Ana-Maria Vilcu, MSc, of Sorbonne University in Paris, and colleagues wrote that previous studies have found a link between PPIs and infection, but the association between PPIs and acute gastroenteritis (AGE) is not as well defined.

“In the temperate northern hemisphere, peaks of AGE activity are observed every winter,” they wrote. “They are mainly caused by infections with enteric viruses. This study aimed to investigate the association between continuous PPI exposure and the occurrence of AGE during winter epidemics when the circulation of enteric viruses is the highest.”

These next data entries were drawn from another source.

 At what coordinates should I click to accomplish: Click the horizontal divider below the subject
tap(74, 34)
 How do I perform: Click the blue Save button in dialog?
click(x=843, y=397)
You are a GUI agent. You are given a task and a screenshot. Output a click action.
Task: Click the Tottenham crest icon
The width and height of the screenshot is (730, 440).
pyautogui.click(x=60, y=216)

Researchers performed a matched cohort study using data from a prospectively collected drug dispensing database from community pharmacies in France. They matched patients exposed to PPIs during the 2015–2016 winter season (n = 233,596) with patients not exposed to PPIs (n = 626,887). They identified episodes of AGE using a previously validated algorithm based on drug dispensing data.

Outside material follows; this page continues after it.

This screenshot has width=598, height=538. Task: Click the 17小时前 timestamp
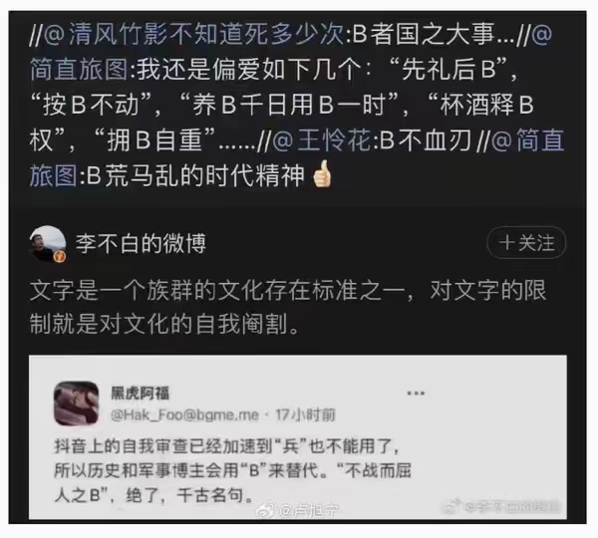coord(306,414)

Investigators identified at least one episode of AGE in 3,131 patients exposed to PPIs (1.3%) and in 4,327 patients not exposed (0.7%).

The adjusted relative risk for AGE was highest among individuals aged 65 to 74 years (aRR = 2.19; 95% CI, 1.98–2.42), followed by patients aged 75 years and older (aRR = 1.98; 95% CI, 1.82–2.15) and patients aged 45 to 64 years (aRR = 1.66; 95% CI, 1.54–1.8).

“Associations such as those reported in this study are yet another reason to reexamine unnecessary and non-evidence-based indications for PPI therapy,” Vilcu and colleagues wrote. “As regions head into enteric viral infection season, this would be an opportune time to reassess the ongoing need for PPI therapy in patients, especially older adults, and potentially deprescribe.” – by Alex Young.

Disclosures: The authors report no relevant financial disclosures.